China

 

Anandapura (bei Negombo) und Kotagalla bei Kandy (1)


Etwas weiter nördlich die Westküste entlang, bei Negombo, befindet sich eines der vier dazugehörigen Heimen mit einer Farm, Anandapura, auf der die Kinder leben und auch mitanpacken bei der Arbeit. Diese besteht hauptsächlich aus Viehzucht und Anbau von Gemüse. Außerdem stellen die Kinder und Jugendlichen, teils auch erwachsene Behinderte, dort per
Hand Teppiche, Besen etc. her. So finanziert sich das Heim selbständig. Das Heim wird geleitet von einem Familienmitglied der de Kretsers.
Das dritte Heim, Kotagalla, befindet sich im Hochland, im Inneren des Landes, in der Nähe von Mawanella bei Kandy. Dort arbeitete ich ebenfalls für zwei Wochen, was mir allerdings unendlich lange vorkam, denn die Lebensbedingungen dort, weit weg von Zivilisation, fast im tiefsten Dschungel, sind doch etwas gewöhnungsbedürftig für uns ach so zivilisierte Bevölkerung.
Zum nächsten "Ort", von dem zumindest etwa jede Stunde wenigstens ein Bus in die nächste Stadt fuhr, mußte man 5 km zu Fuß gehen, zwar auf einem Weg, doch teilweise durch Bäche und Büsche oder sich auf die halsbrecherische Reise per Kleinbus einlassen.

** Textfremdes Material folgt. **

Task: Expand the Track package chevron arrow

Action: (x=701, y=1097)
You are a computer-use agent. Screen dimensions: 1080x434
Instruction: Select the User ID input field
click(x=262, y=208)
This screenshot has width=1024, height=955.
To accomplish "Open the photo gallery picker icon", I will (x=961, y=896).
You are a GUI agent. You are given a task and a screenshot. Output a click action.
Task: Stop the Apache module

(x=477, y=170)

Wir (meine Freundin und ich) hatten uns dann doch einmal für einen Fußmarsch entschieden, was sich als ebenfalls halsbrecherisch erwies, da es in Strömen goß und die Blutegel nicht von unseren Füßen lassen wollten. Außerdem wurde der Weg zu Schlamm.

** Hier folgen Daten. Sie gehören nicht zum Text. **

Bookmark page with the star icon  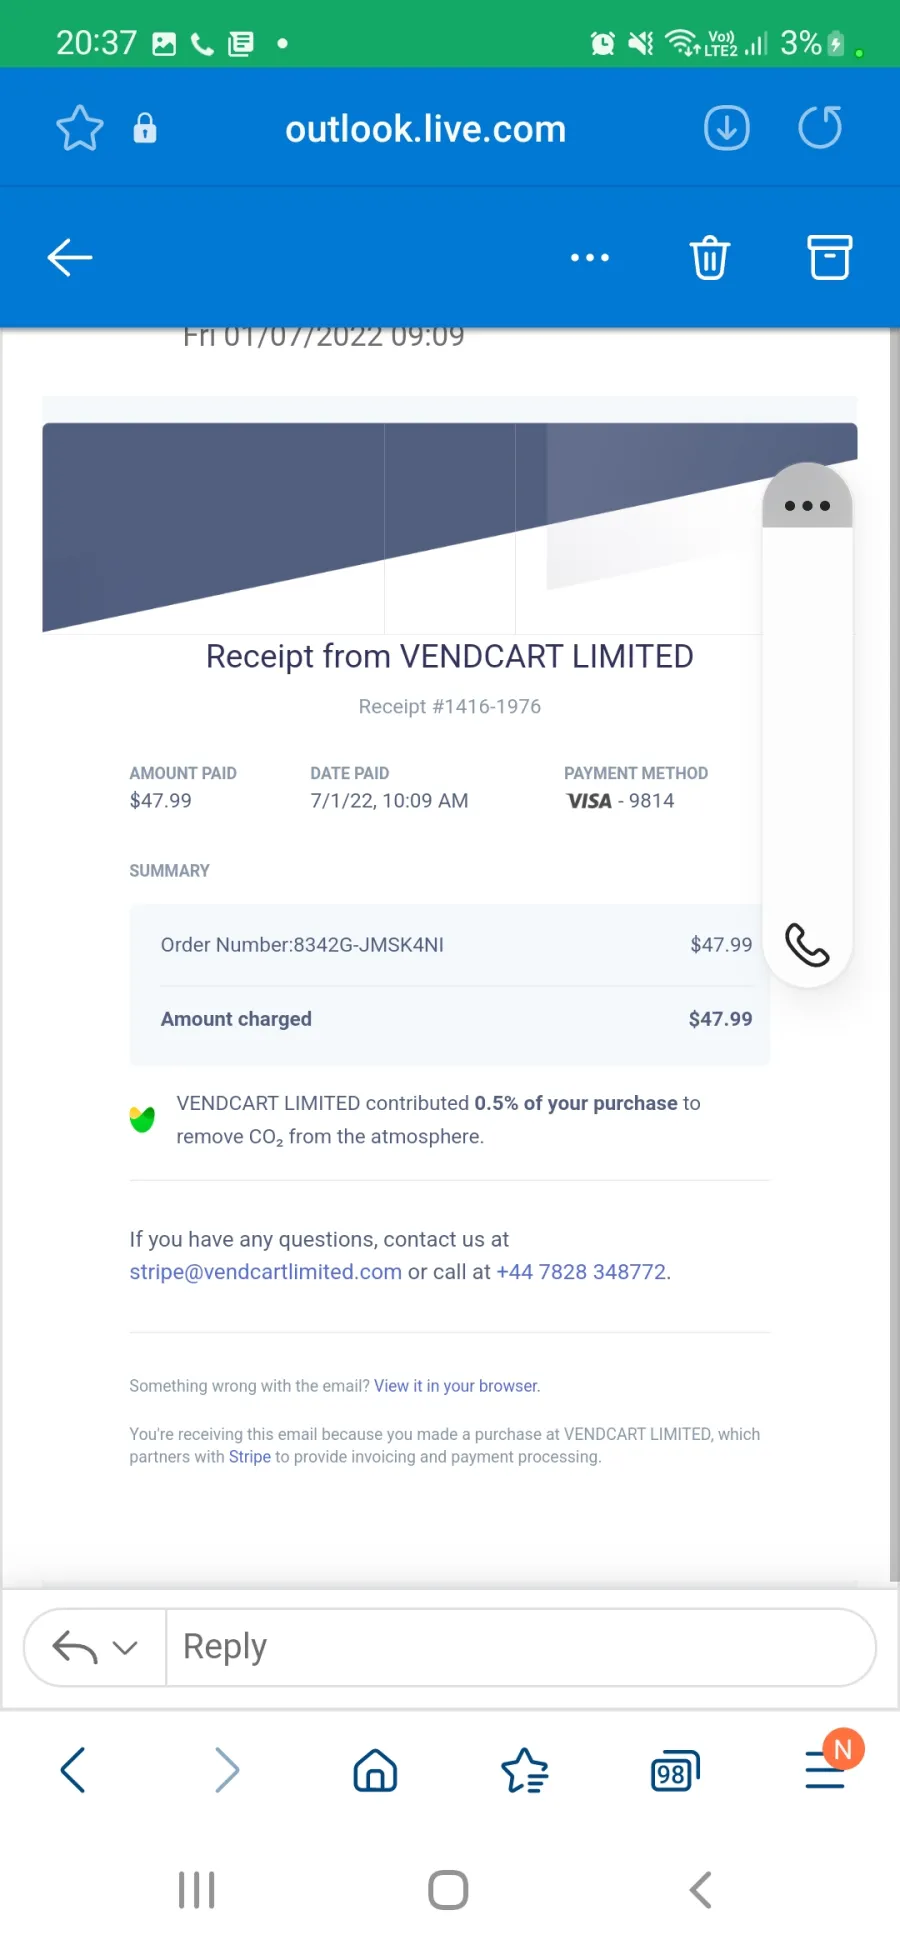coord(79,128)
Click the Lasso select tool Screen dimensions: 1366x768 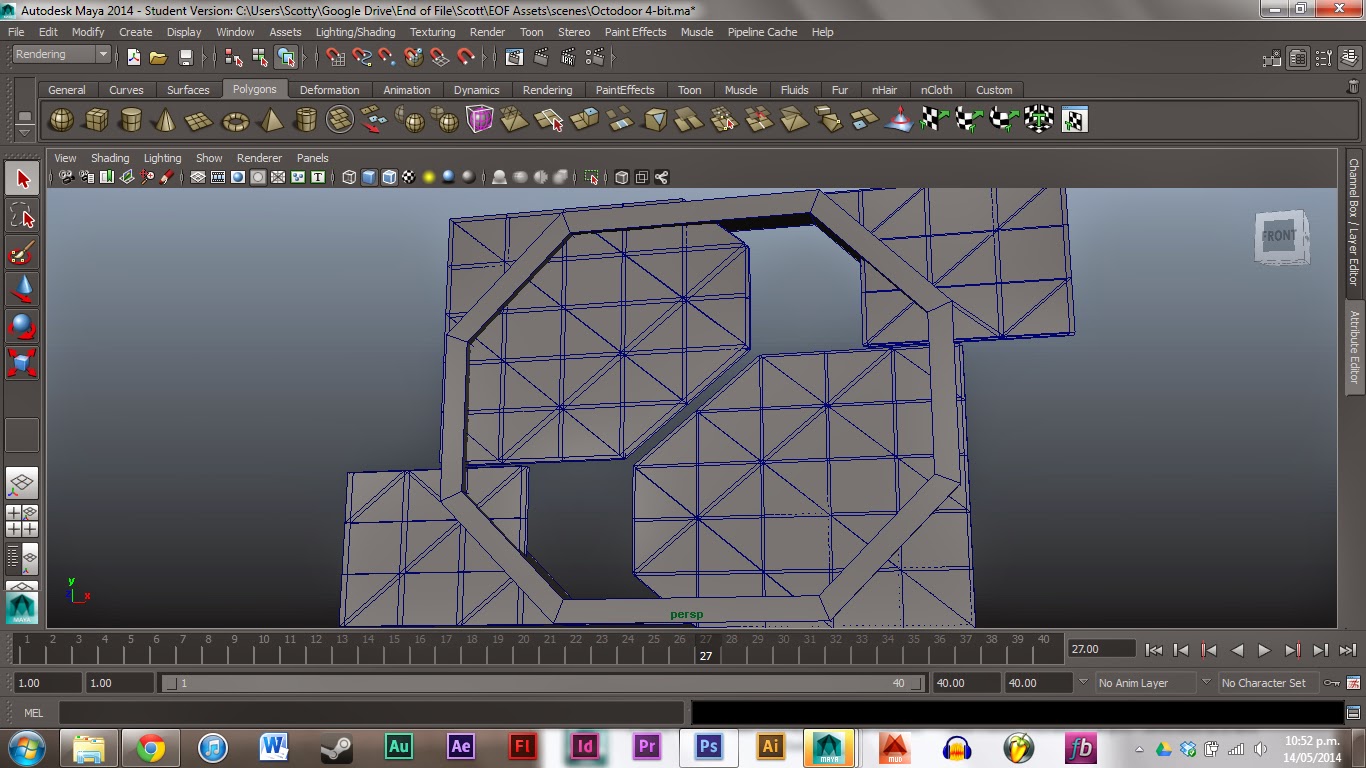22,216
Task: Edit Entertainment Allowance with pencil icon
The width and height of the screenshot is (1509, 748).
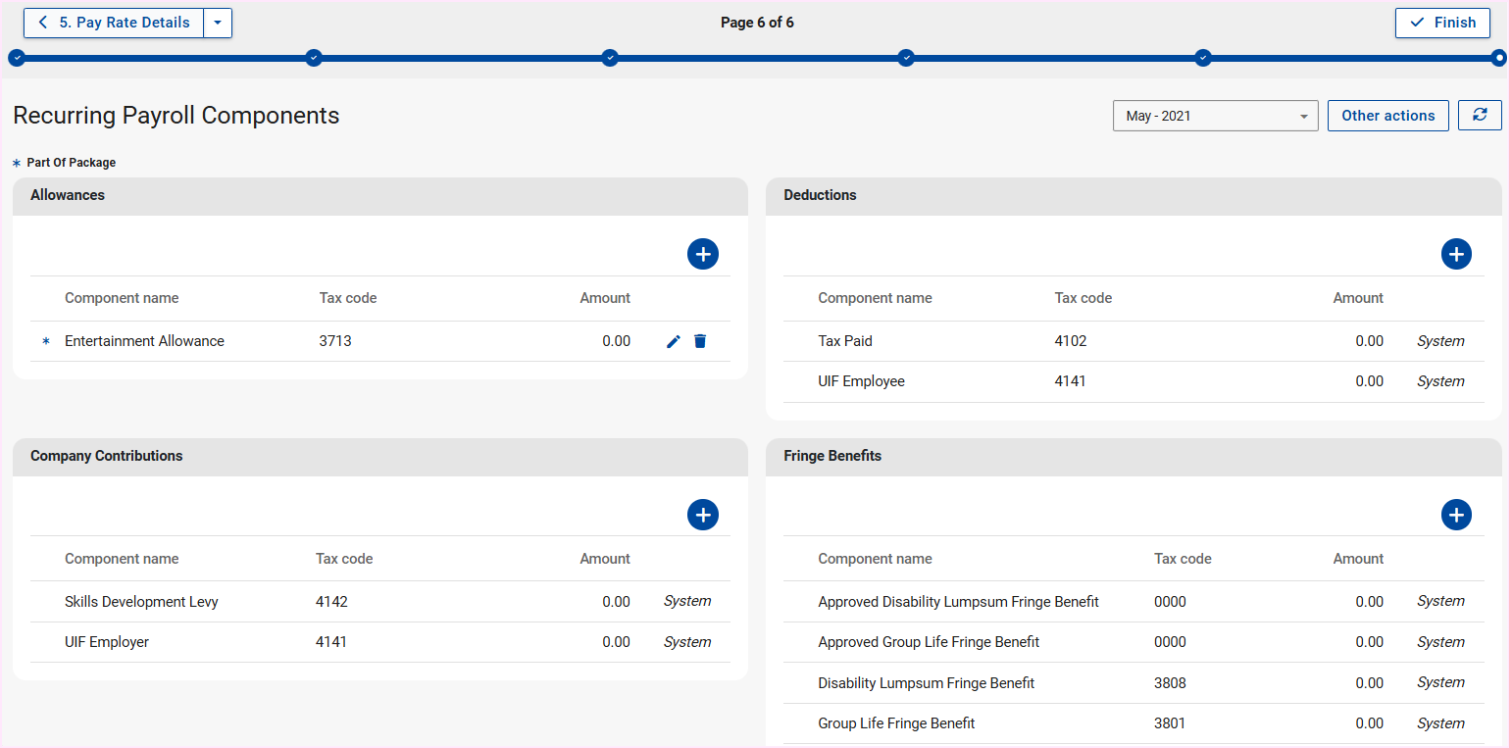Action: (x=673, y=342)

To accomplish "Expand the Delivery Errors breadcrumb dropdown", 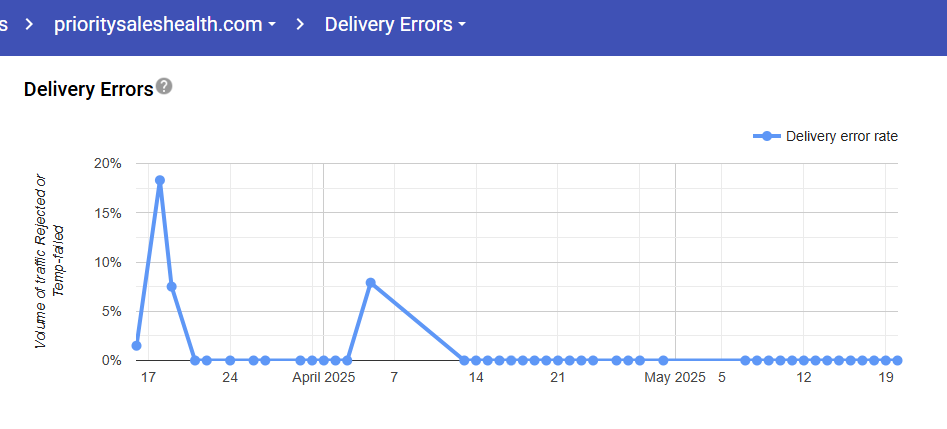I will pos(395,24).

Strom gab es keinen, außer zwischen 18.00 und 21.00 Uhr, der von einem Generator erzeugt wurde. Morgens und spät abends mußte man mit Kerzen Vorlieb nehmen. Das Haus, in dem wir wohnten, war nur über die kleinen Wege auf den Reisfeldern zu erreichen. Bei Regen konnte dies sehr spannend werden, durfte man doch keinen kleinen Schritt daneben tun, wenn man nicht mitten im kühlen Nass der Reisfelder landen mochte.
Das Haus hatte keine Türen und waschen mußte man sich am Brunnen vor der heimeigenen Schule, wo auch wir die Kids in Malen, Nähen etc. unterrichteten.